On 10/31/2011 04:29 PM, Jakub Hrozek wrote:
On Thu, Oct 27, 2011 at 02:03:25PM +0200, Pavel Zuna wrote:
> On 10/25/2011 01:08 PM, Pavel Zuna wrote:
>> On 10/21/2011 06:44 PM, Stephen Gallagher wrote:
>>> On Fri, 2011-10-21 at 15:28 +0200, Pavel Zuna wrote:
>>>> Base on the second proposal:
>>>>
>>>>
https://fedorahosted.org/sssd/wiki/DesignDocs/SigChld
>>>>
>>>> There is some old SIGCHLD handling code in
src/providers/child_common.[ch], that
>>>> should probably go away if this gets accepted. There was also a naming
conflict
>>>> with the sss_child_ctx structure. This structure is only used internally
by
>>>> functions defined src/providers/child_common.c. I renamed the original
structure
>>>> to sss_child_ctx_old for now.
>>>
>>>
>>> Nack (but a good start)
>>>
>>> sss_child_destructor() cannot return the result of hash_delete(). Talloc
>>> destructors may only return 0 on success or -1 on failure. However,
>>> because destructor failure results in cancelling the free(), we should
>>> just log an error here and return 0.
>>>
>>> sss_child_register:
>>> Don't initialize sss_child_ctx *tmp to the child_ctx passed in. We want
>>> to leave child_ctx untouched until successful completion. Also, please
>>> don't use the variable name "tmp". It's not descriptive.
Call it
>>> "child".
>>>
>>> Instead of allocating *child_ctx at the beginning, allocate "child"
on
>>> the mem_ctx.
>>>
>>> child = talloc_zero(mem_ctx, struct sss_child_ctx);
>>>
>>> Then, only at the end of execution, right before returning EOK, do
>>> *child_ctx = child;
>>>
In sss_child_register():
+ error = hash_enter(sigchld_ctx->children,&key,&value);
+ if (error != HASH_SUCCESS&& error != HASH_ERROR_KEY_NOT_FOUND) {
I don't think hash_enter can return HASH_ERROR_KEY_NOT_FOUND (what would
it mean?) and even if it did, why ignore it?
>>>
>>> sss_child_invoke_cb():
>>> I'm wary of having the callback invocation free the child_ctx. It needs
>>> to be documented well (so that consumers know they must not free it once
>>> the callback has fired or they'll get a double-free).
This still needs fixing.
Forgot about that, sorry. Replaced the talloc_free with removing child_ctx from
the hash table only.
>>>
>>> sss_child_handler():
>>> You need to check whether waitpid() returned an error and handle that
>>> appropriately. waitpid() will return -1 on error and set errno. If the
>>> errno value is EINTR, you should retry (because waitpid() was
>>> interrupted by a signal at the time). Other errors should generate a
>>> DEBUG message.
I think you misunderstood how the error handling should be done:
+ if (pid == -1) {
+ if (errno == ECHILD) {
+ DEBUG(0, ("waitpid failed with ECHILD\n"));
+ } else if (errno == EINVAL) {
+ DEBUG(0, ("waitpid failed with EINVAL\n"));
+ }
+ return;
+ }
Instead of having a DEBUG() call per retval, it would be better to inform user
on why the child process exited, similarly to how child_sig_handler() does it
now.
I don't agree. The system is designed to inform providers that a child has
exited by invoking their callbacks. It's up to the provider to decide what to do
with the result and inform the user if appropriate. This would also make sense
only in the case of a successful call (pid >= 0).
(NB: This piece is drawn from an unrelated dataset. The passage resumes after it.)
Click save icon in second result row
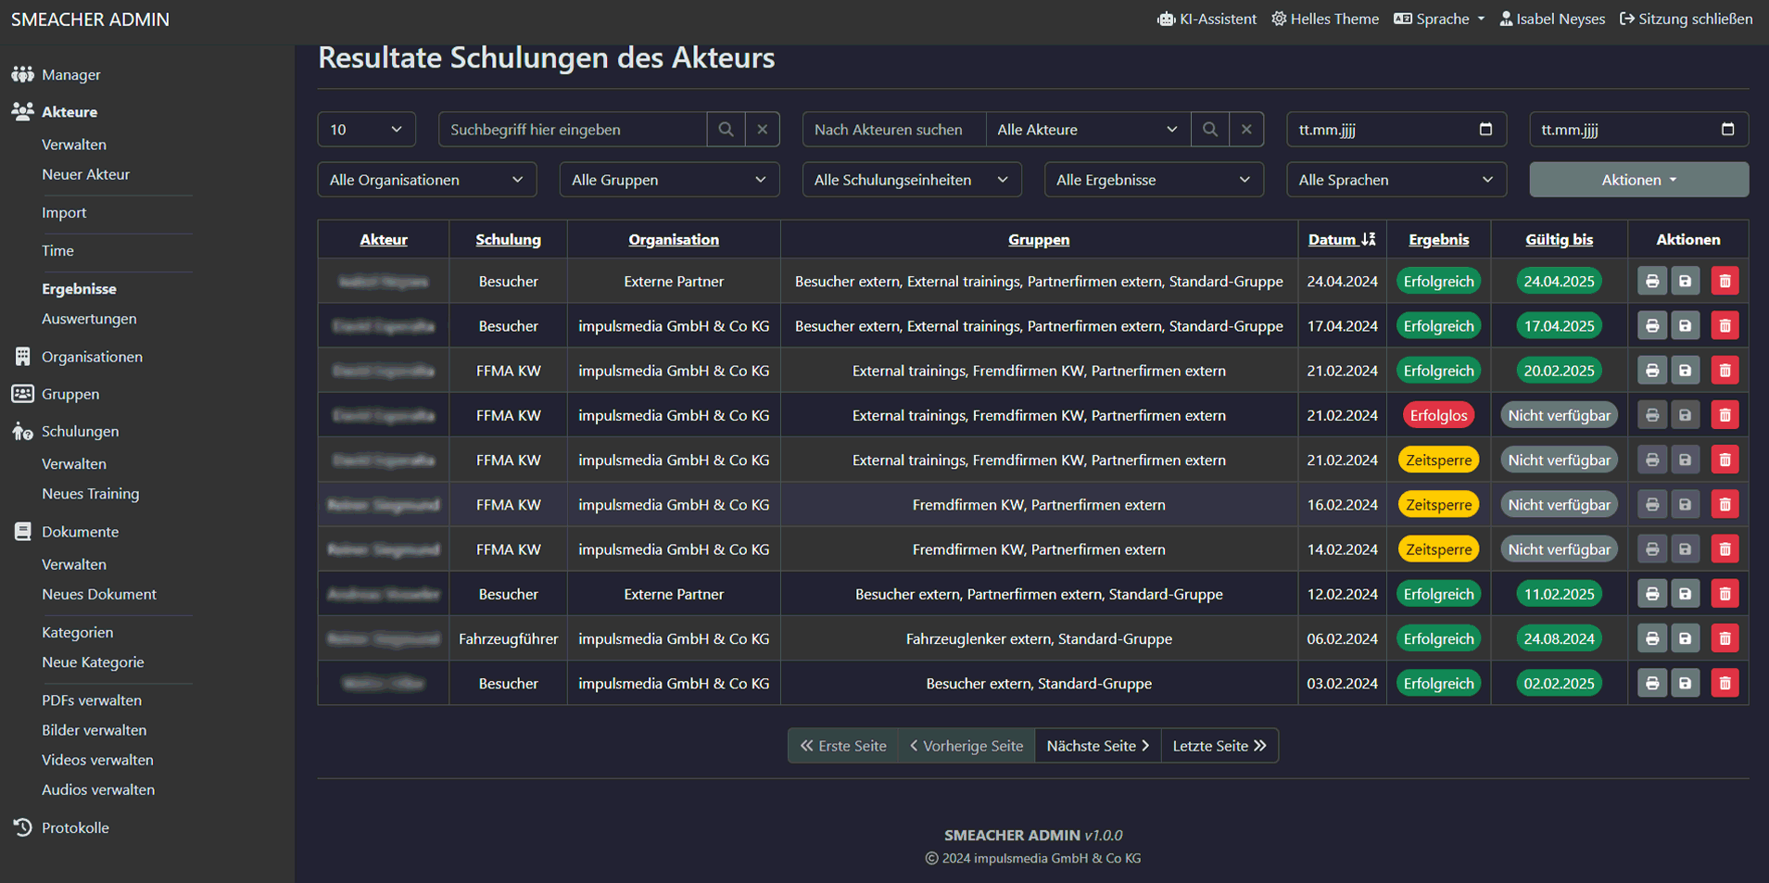This screenshot has height=883, width=1769. 1685,326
In case of EINTR, we need to repeat the call to waitpid, because it was
interrupted by a signal. In other cases (ECHILD and EINVAL) the call is going to
always fail, so there's won't be any callbacks to invoke.
>>>
>>
>> Ok, I'm done with all of this. It was pretty straight forward, but...
>>
>>>
>>> Please separate any changes you make to the existing sss_child_ctx into
>>> its own patch. I don't like just renaming it to _old, either. Please
>>> find a more appropriate way to replace this old object (preferably by
>>> converting it to use your new mechanism, also in a new patch).
>>>
>>
>> ... this, I'm trying to find a way to make the old code use the new
mechanism. I
>> think it would be better to remove the old one completely and replace it with
>> the new one everywhere where it's used.
>>
>> Pavel
>
> New patch with the above mentioned issues fixed is attached to this email.
>
> We agreed that we're going to replace all uses of the old system by
> the new. Expect about 3 patches to follow on this one - one for each
> provider using the old system.
>
> Pavel
Thanks for taking the time to review this. New patch attached.
Pavel